[[ Data records open ]]

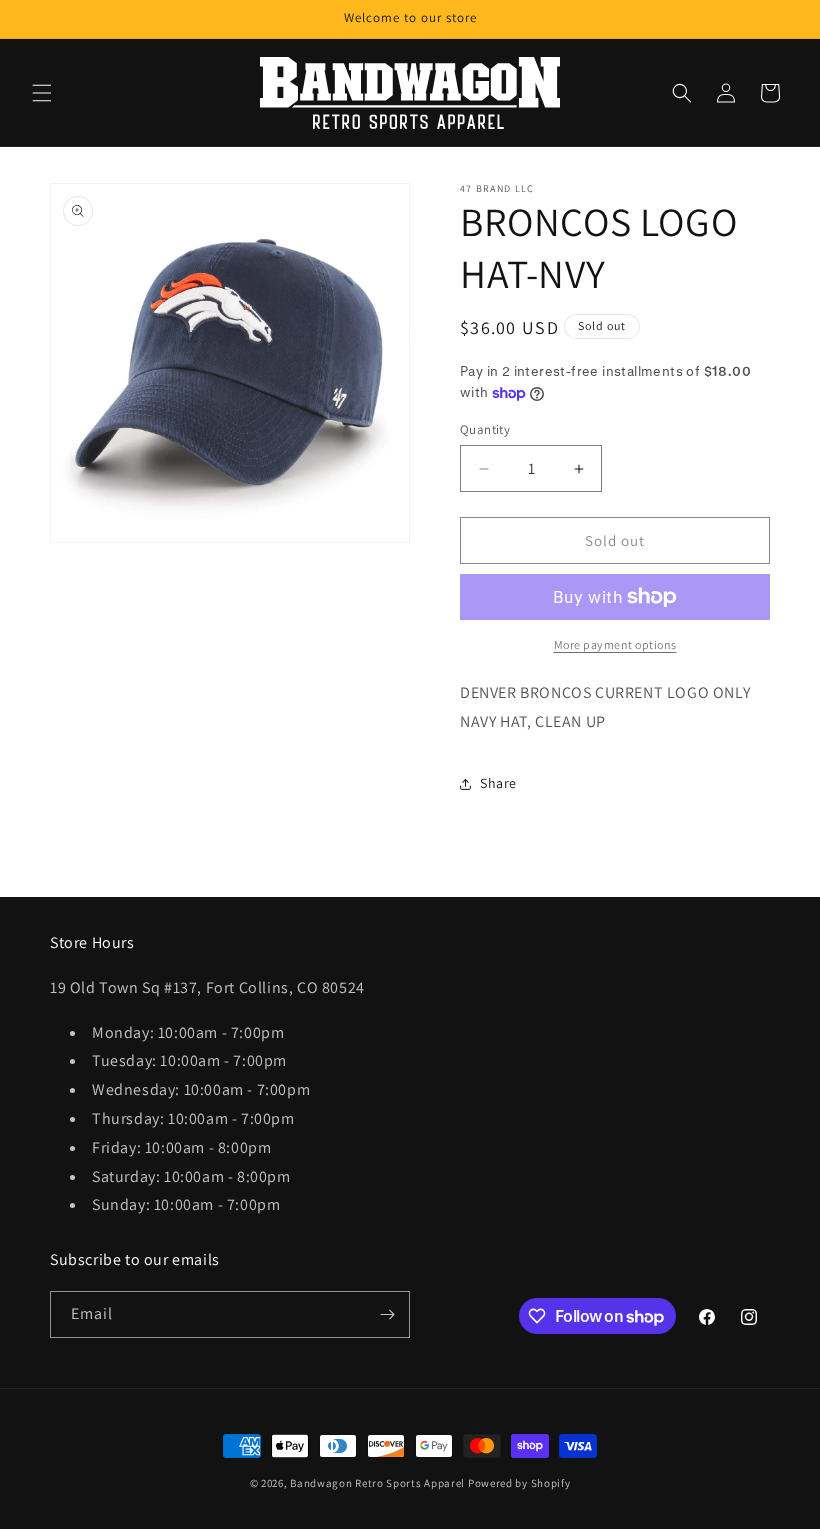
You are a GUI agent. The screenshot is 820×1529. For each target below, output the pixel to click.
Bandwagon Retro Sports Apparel (377, 1483)
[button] (42, 93)
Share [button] (498, 783)
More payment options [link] (615, 644)
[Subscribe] (387, 1314)
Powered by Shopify (519, 1483)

[[ Data records closed ]]

> [How to complete this task]: Transcribe each line above exactly, pictures excluded.

> [Reply]:
You are a GUI agent. The screenshot is 820×1529. For each target below, output the pixel to click.
Bandwagon Retro Sports Apparel (377, 1483)
[button] (42, 93)
Share [button] (498, 783)
More payment options [link] (615, 644)
[Subscribe] (387, 1314)
Powered by Shopify (519, 1483)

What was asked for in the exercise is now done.